Ser vítima ou testemunha de violência é uma experiência que pode marcar alguém para sempre, especialmente quando se trata de criança ou adolescente. Ao chegar à Justiça, as investigações normalmente envolvem a escuta dos envolvidos. Mas como ouvir crianças e adolescentes sem que o drama seja revivido? Sancionada em abril, a Lei 13.431/2017, que estabelece o “Sistema de Garantia de Direitos da Criança e do Adolescente Vítima ou Testemunha de Violência”, cria parâmetros que procuram justamente evitar novos danos durante a escuta. A lei entra em vigor em 2018, mas até lá uma série de mudanças precisam ser promovidas para garantir seu cumprimento.
Elaborada por um grupo de 11 parlamentares, a lei “normatiza e organiza o sistema de garantia de direitos da criança e do adolescente vítima ou testemunha de violência, cria mecanismos para prevenir e coibir a violência […] e estabelece medidas de assistência e proteção à criança e ao adolescente em situação de violência”. Ela também reafirma os direitos fundamentais de crianças e adolescentes e a necessidade de sua proteção integral e estabelece que o poder público, em todos os níveis, deverá desenvolver “políticas integradas e coordenadas que visem a garantir os direitos humanos da criança e do adolescente no âmbito das relações domésticas, familiares e sociais, para resguardá-los de toda forma de negligência, discriminação, exploração, violência, abuso, crueldade e opressão”.
Novidades – Segundo o procurador de Justiça Murillo Digiácomo, coordenador do Centro de Apoio Operacional das Promotorias de Justiça da Criança e do Adolescente e da Educação, como novidade, a lei define e diferencia, em seu artigo 4º, quatro formas de violência: física, psicológica, sexual e institucional (esta “entendida como a praticada por instituição pública ou conveniada, inclusive quando gerar revitimização”).
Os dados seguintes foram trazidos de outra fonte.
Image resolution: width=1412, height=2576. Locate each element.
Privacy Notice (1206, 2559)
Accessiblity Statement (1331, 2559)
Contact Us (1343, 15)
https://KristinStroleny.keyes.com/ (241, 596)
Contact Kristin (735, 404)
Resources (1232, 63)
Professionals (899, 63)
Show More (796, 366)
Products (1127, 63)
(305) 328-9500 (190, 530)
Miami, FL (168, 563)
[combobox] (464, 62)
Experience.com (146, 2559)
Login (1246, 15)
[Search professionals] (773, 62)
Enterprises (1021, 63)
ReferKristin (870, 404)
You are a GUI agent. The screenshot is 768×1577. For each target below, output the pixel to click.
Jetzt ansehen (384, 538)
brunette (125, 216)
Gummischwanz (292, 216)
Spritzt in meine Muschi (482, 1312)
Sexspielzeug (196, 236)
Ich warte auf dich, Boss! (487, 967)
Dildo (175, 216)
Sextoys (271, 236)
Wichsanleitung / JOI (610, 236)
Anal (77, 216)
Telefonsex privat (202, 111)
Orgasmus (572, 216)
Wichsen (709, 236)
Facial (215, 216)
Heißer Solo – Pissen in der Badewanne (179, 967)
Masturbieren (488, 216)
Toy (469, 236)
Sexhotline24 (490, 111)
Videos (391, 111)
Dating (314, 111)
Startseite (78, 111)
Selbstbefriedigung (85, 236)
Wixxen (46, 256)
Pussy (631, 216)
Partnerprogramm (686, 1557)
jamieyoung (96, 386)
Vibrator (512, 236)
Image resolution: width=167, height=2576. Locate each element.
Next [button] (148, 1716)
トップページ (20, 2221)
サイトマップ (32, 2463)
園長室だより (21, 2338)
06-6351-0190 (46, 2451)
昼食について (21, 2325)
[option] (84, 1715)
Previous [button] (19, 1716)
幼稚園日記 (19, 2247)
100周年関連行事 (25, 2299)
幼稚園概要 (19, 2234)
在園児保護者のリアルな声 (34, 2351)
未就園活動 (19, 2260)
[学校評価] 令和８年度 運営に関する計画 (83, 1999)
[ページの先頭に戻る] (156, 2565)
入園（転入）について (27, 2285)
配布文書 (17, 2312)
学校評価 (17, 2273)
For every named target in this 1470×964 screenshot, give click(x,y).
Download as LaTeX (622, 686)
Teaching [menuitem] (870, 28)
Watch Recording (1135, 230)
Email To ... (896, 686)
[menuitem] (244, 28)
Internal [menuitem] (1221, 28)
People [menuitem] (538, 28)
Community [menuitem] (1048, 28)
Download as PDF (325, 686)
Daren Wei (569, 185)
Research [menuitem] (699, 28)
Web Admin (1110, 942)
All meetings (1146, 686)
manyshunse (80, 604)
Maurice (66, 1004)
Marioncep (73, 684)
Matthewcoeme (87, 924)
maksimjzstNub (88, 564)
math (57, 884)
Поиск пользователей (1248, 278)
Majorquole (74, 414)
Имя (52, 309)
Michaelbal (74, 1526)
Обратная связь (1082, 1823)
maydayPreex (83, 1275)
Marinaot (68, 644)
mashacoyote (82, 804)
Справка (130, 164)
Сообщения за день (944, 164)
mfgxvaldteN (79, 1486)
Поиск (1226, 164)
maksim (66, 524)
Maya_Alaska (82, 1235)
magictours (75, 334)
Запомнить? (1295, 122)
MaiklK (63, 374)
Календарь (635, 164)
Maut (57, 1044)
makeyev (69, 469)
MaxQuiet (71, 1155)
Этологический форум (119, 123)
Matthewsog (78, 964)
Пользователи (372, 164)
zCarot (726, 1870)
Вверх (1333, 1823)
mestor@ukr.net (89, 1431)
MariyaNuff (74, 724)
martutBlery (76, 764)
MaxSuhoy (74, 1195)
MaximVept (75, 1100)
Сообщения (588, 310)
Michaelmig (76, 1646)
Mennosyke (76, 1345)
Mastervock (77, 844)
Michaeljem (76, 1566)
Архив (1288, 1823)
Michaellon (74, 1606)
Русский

No âmbito penal, o artigo 24 tipifica como crime a violação do sigilo processual sem autorização, estabelecendo pena de um a quatro anos de reclusão e multa para quem o cometer.
Entre os direitos e garantias fundamentais da criança e do adolescente, elenca, entre outros, o de receber prioridade absoluta, além daqueles específicos para as vítimas ou testemunhas de crime, como: receber tratamento digno e abrangente; ter a intimidade e as condições pessoais protegidas; ser ouvido e expressar seus desejos e opiniões, assim como permanecer em silêncio; receber assistência qualificada; ser resguardado e protegido de sofrimento.
Escuta qualificada – A nova lei regula a escuta especializada (entrevista sobre situação de violência com criança ou adolescente perante órgão da rede de proteção) e o depoimento especial (oitiva de criança ou adolescente vítima ou testemunha de violência perante autoridade policial ou judiciária). Tais procedimentos deverão garantir, entre outros pontos, que a criança e o adolescente vítima ou testemunha de violência sejam ouvidos em local apropriado e acolhedor, com infraestrutura e espaços físicos que garantam sua privacidade. Além disso, eles não deverão ter contato, nem mesmo visual, com o acusado. De acordo com o texto legal, tanto a escuta especializada quanto o depoimento especial passam a ser considerados igualmente válidos como instrumentos de coleta de provas.
Ainda fica estabelecida, pelo novo texto legal, a obrigatoriedade da instituição de parcerias e de integração operacional entre os órgãos de saúde, assistência social, educação, segurança pública e Justiça para a escuta qualificada de crianças e adolescentes, assim como para seu atendimento na esfera de proteção, para se evitar a chamada revitimização, ou seja, fazer com que a vítima reviva o episódio de violência, de modo a sentir de novo a dor que lhe foi causada. Para que isso não aconteça, deve-se evitar a tomada desnecessária de depoimentos (por exemplo, quando as provas puderem ser obtidas por outros meios) ou, quando for necessário, fazê-lo por meio de profissionais especializados que saberão conduzir a conversa com a criança ou adolescente de modo a não reviver a dor.
Após a entrada em vigor da Lei 13.431 (dia 5 de abril de 2018), os Estados e municípios terão 180 dias para estabelecer normas sobre o sistema de garantia de direitos da criança e do adolescente vítima ou testemunha de violência. Várias das providências agora definidas na lei já vinham sendo recomendadas pelo Ministério Público do Paraná, por meio do Centro de Apoio Operacional das Promotorias de Justiça da Criança e do Adolescente e da Educação (que emitiu ofício circular sobre a nova lei, com links para materiais de apoio), e por especialistas na matéria. A Comissão Permanente da Infância e da Juventude (Copeij) do Grupo Nacional de Direitos Humanos do Conselho Nacional de Procuradores-Gerais de Justiça, inclusive, já havia expedido nota técnica sobre o tema, que pode ser vista aqui.